お見送り芸人しんいち、今度は問題発言『テレビは全部嘘』は大丈夫か?

『水ダウ』を敵に回すような発言をわざわざするか?

 しんいちさんは

「まぁ僕自身どこまで使われてて、そしてスタジオでどういったトークとかがされているか分からないんですが」と前置きした上で
「全部嘘というか……嘘なんです。そう言わされてるというか……」
「盗聴器が入ってたことでちょっとテンパった感じなんです」
「誤解されたくないのが、女性系のことをこう……ファンをみたいな……全部嘘なんです。キャラクターというか言わされたというか。台本みたいなもんがあったというか。なんで信じて欲しくないと思います」
「やっぱテレビ……ほんとテレビって全部嘘なんです。これもあんま言いたくないですけど」

 これが本当なら、なかなか思い切った発言である。そして続けて自身の女性に対する思いをこう発言した

「シロです。昭和の芸人っぽい感じのことはしていないというか。実際、彼女もいませんけど今……。1人の女性を愛したいというのは変わらんというか。あの『水曜日のダウンタウン』の出来事は、全部ウソです」と。

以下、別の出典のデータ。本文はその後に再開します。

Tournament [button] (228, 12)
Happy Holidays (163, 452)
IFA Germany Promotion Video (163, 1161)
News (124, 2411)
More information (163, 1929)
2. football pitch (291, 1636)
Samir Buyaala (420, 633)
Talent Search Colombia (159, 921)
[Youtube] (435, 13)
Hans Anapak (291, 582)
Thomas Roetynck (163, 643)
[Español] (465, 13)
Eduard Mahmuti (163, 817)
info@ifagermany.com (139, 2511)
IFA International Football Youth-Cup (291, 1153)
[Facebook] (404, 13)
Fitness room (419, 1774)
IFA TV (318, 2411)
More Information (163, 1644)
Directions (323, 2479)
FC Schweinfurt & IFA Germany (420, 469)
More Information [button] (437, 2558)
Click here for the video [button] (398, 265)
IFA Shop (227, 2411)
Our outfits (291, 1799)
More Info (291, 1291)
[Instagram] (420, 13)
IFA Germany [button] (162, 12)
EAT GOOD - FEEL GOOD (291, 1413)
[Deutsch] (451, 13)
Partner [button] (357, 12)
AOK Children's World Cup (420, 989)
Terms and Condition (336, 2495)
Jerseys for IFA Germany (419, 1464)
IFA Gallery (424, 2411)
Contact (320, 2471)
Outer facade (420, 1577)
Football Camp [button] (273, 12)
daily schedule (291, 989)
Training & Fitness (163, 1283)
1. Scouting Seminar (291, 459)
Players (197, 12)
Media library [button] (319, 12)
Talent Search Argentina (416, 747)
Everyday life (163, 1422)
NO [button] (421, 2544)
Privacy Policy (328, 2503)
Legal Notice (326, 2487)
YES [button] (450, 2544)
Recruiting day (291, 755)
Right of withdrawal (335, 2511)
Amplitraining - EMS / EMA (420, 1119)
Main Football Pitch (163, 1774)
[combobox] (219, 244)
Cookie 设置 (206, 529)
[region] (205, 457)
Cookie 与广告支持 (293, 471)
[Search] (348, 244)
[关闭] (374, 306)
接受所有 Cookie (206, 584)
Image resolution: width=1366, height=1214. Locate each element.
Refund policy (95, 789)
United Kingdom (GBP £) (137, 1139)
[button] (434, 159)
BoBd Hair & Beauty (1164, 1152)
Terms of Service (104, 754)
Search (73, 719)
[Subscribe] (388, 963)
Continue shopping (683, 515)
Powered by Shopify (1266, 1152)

 この動画は特にオチがあるわけでも、笑いに変換するわけでもなく、ただひたすらしんいちさんが、スタッフさんと2人で淡々と話す動画になっている。

 芸人がこんなことをするだろうか? 『水曜日のダウンタウン』のしんいちさんはちゃんと悪者になっていたし、これで炎上をしたとしても芸人としては「美味しい」状況だったのは間違いない。わざわざ「自分は女遊びしていません」と言いたいだけで、あの番組を敵に回すだろうか? 絶対にそれはないと思うし、事務所もそんな危険な橋は渡らせないと思う。

 しかもこの動画を見てやけに「テレビは嘘だ」と言っているので、もはやギャグのように捉えて欲しいのではないかとさえ思う。

 例えばこの「自分は女遊びしていません」動画を「女遊びしている芸人」が女遊びしたいから必死に嘘までついて、動画を撮って投稿しているのなら面白い。全部テレビのせいにして「僕は潔白です」なんて最低の芸人だ。その最低さを笑いにしたいのではないのかと思ったが、もしそうだとしたらこのYouTube動画では説明が足りなさすぎる。

 編集する時間が無かったとはいえ「全部嘘です」のテロップを大きくするだけでなく、嘘をつくところだけ唇のアップにしたり、貧乏ゆすりが激しくなったり、スタッフが「本当に遊んでないんですよね?」と確認するがそれには絶対に答えないなど、少しわかりやすくするべきだった。

 しんいちさんの本当の狙いがわからないので、何とも言えないがもしそうだとしたらもっと、ベタにしたほうが笑いになったと思う。このくらいの動画だと、本当に「テレビは嘘」と言っているようにしか聞こえないリスナーは山ほどいるだろう。それだと、テレビもしんいちさんも共倒れしてしまう。すこし変化球な笑いをしたかったのかもしれないが、悪役になり切るのならもっと直球勝負でやった方がいい。例えば誰を見習えば良いのか?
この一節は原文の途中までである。